WORK ITEM: Each line, starting at the one with "Image resolution: width=728" and running to the end of the data below, is to be set down again exactly, both ends included; leave pictures out.

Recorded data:

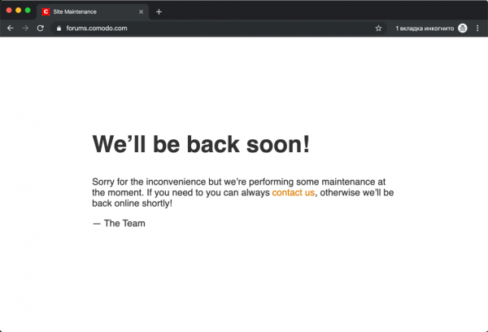Click the "1 вкладка инкогнито" label
488x332 pixels.
pyautogui.click(x=424, y=28)
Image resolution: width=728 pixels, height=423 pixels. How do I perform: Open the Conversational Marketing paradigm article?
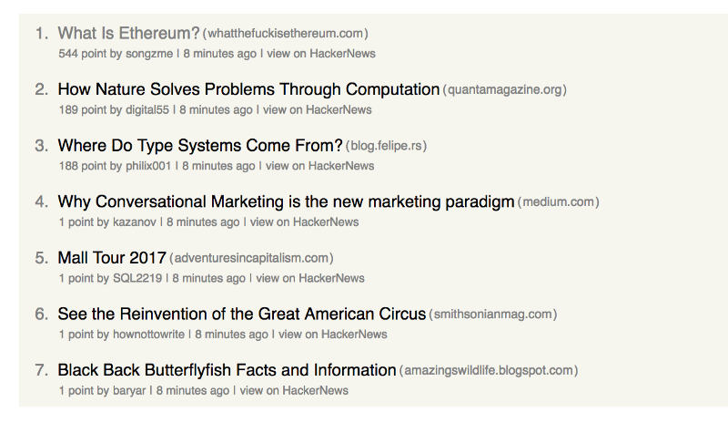tap(286, 202)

RESULT OF THE EXERCISE:
Image resolution: width=728 pixels, height=423 pixels. How do I perform: Open the Conversational Marketing paradigm article?
tap(286, 202)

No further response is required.